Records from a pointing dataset

====================

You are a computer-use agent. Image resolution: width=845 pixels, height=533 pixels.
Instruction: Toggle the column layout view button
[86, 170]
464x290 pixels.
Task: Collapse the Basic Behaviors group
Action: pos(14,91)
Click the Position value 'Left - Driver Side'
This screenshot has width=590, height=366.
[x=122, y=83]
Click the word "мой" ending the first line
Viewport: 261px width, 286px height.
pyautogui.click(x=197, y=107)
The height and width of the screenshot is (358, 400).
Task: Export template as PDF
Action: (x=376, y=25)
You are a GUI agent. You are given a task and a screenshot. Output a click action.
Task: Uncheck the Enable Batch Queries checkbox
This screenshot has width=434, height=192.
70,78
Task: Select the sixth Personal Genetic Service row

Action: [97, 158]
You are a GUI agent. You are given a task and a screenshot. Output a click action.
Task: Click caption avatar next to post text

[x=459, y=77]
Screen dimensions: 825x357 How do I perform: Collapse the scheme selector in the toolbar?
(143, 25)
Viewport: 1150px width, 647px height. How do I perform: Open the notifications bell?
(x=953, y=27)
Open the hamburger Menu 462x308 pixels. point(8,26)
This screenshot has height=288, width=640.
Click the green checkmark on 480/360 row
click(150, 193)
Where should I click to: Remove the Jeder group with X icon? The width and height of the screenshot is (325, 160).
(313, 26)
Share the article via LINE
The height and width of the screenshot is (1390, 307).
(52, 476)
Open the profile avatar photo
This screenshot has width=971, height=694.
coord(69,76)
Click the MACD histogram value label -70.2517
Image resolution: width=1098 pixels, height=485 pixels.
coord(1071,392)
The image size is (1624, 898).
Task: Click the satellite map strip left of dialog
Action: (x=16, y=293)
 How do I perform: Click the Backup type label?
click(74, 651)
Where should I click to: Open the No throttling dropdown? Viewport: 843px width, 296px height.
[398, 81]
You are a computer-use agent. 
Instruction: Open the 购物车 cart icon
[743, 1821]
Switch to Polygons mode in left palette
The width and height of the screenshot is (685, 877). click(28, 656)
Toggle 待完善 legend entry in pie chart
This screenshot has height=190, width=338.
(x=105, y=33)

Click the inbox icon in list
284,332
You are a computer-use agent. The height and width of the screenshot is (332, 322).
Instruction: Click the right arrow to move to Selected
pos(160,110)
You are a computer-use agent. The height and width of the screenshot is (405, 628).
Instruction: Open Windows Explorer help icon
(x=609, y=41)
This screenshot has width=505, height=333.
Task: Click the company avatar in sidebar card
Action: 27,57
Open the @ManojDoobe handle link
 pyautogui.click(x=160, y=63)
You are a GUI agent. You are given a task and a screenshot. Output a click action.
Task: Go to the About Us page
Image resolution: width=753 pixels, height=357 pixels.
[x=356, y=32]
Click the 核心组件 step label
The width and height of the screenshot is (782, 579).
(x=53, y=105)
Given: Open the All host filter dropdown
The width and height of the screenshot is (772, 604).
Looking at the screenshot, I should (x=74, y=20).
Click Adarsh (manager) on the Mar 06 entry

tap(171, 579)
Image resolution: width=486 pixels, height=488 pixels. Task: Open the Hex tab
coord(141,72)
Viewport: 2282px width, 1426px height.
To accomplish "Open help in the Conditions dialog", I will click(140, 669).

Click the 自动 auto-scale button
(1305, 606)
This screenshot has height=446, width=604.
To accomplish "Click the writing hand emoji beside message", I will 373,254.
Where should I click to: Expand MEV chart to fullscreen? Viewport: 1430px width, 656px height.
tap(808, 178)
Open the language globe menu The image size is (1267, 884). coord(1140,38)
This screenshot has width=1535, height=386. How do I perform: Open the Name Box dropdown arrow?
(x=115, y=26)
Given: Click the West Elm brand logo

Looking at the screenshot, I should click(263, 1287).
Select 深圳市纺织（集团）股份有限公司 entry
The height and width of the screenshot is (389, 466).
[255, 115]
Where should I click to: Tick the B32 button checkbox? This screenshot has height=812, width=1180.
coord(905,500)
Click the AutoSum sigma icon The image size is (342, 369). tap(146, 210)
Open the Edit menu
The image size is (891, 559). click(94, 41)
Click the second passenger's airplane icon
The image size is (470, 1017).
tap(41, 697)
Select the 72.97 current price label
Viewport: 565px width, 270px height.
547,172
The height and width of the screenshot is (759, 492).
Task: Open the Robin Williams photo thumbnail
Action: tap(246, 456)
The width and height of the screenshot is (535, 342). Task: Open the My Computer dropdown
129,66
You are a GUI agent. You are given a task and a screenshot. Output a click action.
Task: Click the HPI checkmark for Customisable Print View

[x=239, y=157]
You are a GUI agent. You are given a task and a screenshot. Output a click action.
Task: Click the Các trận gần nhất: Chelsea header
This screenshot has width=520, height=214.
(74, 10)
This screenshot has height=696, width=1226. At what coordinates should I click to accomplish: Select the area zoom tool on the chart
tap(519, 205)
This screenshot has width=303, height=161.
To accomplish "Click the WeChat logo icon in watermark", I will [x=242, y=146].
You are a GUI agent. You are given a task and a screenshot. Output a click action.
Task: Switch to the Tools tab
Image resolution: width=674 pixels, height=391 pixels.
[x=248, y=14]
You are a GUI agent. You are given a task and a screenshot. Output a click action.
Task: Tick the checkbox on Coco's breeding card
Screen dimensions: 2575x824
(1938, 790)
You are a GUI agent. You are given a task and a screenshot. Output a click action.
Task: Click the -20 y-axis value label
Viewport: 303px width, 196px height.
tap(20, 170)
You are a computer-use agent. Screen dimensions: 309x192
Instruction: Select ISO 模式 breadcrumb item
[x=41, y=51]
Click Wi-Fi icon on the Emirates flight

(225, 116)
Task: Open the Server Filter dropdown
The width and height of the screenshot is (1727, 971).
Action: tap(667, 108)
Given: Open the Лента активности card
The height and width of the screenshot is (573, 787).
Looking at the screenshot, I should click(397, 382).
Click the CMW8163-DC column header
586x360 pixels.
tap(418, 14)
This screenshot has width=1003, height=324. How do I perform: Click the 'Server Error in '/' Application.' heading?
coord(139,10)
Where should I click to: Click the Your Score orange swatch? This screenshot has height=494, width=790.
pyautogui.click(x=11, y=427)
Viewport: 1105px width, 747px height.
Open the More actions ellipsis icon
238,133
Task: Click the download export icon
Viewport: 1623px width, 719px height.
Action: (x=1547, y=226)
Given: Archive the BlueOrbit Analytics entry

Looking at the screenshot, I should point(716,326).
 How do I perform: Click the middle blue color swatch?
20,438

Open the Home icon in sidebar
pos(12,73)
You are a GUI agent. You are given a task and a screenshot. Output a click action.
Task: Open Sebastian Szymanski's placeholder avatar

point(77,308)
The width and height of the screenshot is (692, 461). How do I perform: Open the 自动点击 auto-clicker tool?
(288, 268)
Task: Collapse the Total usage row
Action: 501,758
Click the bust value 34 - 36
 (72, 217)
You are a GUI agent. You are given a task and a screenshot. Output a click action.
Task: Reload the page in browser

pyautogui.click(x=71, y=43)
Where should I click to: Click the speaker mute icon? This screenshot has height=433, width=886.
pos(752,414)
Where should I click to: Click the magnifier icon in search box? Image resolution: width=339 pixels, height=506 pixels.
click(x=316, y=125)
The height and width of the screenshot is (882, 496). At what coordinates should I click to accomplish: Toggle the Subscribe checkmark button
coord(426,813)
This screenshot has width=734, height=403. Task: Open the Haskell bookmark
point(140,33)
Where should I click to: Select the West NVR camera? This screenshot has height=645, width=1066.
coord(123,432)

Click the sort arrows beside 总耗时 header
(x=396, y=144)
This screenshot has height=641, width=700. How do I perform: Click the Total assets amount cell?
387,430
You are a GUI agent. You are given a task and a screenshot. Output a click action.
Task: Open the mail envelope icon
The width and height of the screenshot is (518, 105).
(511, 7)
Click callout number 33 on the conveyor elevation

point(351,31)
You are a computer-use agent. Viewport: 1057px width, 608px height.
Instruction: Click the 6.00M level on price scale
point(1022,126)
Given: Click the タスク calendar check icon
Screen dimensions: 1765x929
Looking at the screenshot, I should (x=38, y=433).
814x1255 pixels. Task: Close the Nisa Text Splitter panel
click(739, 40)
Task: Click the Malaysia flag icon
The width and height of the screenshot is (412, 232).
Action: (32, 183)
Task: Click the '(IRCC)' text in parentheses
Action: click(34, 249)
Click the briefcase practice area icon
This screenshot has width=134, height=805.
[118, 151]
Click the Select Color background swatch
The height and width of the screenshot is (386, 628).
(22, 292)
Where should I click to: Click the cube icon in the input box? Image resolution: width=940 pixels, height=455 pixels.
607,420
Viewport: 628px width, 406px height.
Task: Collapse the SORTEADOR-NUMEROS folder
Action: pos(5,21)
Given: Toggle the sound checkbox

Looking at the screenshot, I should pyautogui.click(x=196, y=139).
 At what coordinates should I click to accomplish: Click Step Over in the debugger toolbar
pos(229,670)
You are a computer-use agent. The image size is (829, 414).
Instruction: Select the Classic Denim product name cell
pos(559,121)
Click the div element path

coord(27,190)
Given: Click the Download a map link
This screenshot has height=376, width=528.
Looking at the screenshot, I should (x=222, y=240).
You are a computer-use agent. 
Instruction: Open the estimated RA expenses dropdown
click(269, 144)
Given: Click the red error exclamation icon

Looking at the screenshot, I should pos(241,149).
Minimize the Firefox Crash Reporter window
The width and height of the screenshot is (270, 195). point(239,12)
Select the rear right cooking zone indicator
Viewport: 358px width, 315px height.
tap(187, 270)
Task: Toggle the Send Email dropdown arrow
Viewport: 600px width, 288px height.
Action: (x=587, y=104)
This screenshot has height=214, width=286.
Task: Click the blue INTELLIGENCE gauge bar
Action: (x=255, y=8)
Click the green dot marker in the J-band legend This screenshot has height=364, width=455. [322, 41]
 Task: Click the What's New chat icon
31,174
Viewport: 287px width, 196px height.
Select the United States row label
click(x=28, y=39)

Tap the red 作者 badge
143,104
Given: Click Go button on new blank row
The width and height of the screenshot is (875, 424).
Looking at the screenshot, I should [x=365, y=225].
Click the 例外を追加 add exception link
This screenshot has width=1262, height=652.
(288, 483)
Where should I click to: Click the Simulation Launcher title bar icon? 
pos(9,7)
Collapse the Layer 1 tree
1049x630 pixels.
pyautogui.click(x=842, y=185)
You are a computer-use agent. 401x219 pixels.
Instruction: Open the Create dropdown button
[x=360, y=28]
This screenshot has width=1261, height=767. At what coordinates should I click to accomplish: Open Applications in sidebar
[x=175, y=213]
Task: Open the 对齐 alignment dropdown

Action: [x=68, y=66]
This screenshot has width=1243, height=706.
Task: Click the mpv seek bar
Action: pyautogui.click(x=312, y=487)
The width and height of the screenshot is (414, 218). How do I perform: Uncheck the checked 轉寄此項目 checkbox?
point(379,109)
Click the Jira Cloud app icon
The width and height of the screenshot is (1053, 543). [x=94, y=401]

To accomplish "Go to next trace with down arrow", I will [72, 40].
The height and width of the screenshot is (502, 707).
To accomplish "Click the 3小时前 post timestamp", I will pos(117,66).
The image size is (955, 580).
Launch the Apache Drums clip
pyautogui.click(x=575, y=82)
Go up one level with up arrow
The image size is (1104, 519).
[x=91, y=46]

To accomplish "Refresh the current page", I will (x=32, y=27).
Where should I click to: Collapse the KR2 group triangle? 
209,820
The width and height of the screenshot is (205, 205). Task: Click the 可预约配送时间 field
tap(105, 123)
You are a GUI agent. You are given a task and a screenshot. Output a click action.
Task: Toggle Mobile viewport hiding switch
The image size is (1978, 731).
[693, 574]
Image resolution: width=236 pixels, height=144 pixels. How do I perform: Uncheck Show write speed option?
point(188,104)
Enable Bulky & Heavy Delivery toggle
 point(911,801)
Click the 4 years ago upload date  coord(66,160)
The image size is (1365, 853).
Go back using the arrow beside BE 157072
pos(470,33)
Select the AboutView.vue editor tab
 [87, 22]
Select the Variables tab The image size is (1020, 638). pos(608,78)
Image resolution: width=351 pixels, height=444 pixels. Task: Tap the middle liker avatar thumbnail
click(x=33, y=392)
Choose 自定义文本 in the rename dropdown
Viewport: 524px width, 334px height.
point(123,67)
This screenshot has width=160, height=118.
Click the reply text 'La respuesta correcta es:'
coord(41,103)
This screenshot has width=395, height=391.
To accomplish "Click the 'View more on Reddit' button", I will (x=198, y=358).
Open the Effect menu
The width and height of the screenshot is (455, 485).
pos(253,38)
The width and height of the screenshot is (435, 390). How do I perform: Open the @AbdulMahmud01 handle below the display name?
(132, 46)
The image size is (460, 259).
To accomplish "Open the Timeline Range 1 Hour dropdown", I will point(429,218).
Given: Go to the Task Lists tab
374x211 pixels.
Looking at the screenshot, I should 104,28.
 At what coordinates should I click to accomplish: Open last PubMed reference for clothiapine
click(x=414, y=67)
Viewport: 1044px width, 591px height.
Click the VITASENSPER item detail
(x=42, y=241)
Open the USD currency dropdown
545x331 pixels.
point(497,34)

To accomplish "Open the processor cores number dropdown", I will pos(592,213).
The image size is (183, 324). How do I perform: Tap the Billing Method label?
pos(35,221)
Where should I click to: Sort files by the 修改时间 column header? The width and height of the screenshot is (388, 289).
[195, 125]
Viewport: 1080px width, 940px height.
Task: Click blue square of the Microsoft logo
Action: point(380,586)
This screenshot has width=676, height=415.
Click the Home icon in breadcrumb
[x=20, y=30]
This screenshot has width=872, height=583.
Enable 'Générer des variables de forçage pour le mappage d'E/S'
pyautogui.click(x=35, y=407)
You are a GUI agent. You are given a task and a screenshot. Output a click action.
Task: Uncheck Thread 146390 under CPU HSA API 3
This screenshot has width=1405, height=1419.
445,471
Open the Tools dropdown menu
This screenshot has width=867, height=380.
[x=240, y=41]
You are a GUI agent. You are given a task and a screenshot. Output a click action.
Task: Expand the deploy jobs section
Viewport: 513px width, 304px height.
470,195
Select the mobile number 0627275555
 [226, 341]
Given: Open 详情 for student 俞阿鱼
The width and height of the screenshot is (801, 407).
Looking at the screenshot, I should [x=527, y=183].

====================

Update the lines from the one containing "How do I perform: Click the Backup" up to and including the one containing "(x=115, y=26)", replacing "dropdown" with "drop-down" and leaving all else unchanged. Return only those lines.

 How do I perform: Click the Backup type label?
click(74, 651)
Where should I click to: Open the No throttling drop-down? Viewport: 843px width, 296px height.
[398, 81]
You are a computer-use agent. 
Instruction: Open the 购物车 cart icon
[743, 1821]
Switch to Polygons mode in left palette
The width and height of the screenshot is (685, 877). click(28, 656)
Toggle 待完善 legend entry in pie chart
This screenshot has height=190, width=338.
(x=105, y=33)

Click the inbox icon in list
284,332
You are a computer-use agent. The height and width of the screenshot is (332, 322).
Instruction: Click the right arrow to move to Selected
pos(160,110)
You are a computer-use agent. The height and width of the screenshot is (405, 628).
Instruction: Open Windows Explorer help icon
(x=609, y=41)
This screenshot has width=505, height=333.
Task: Click the company avatar in sidebar card
Action: 27,57
Open the @ManojDoobe handle link
 pyautogui.click(x=160, y=63)
You are a GUI agent. You are given a task and a screenshot. Output a click action.
Task: Go to the About Us page
Image resolution: width=753 pixels, height=357 pixels.
[x=356, y=32]
Click the 核心组件 step label
The width and height of the screenshot is (782, 579).
(x=53, y=105)
Given: Open the All host filter drop-down
The width and height of the screenshot is (772, 604).
Looking at the screenshot, I should (x=74, y=20).
Click Adarsh (manager) on the Mar 06 entry

tap(171, 579)
Image resolution: width=486 pixels, height=488 pixels. Task: Open the Hex tab
coord(141,72)
Viewport: 2282px width, 1426px height.
To accomplish "Open help in the Conditions dialog", I will click(140, 669).

Click the 自动 auto-scale button
(1305, 606)
This screenshot has height=446, width=604.
To accomplish "Click the writing hand emoji beside message", I will 373,254.
Where should I click to: Expand MEV chart to fullscreen? Viewport: 1430px width, 656px height.
tap(808, 178)
Open the language globe menu The image size is (1267, 884). coord(1140,38)
This screenshot has width=1535, height=386. How do I perform: Open the Name Box drop-down arrow?
(x=115, y=26)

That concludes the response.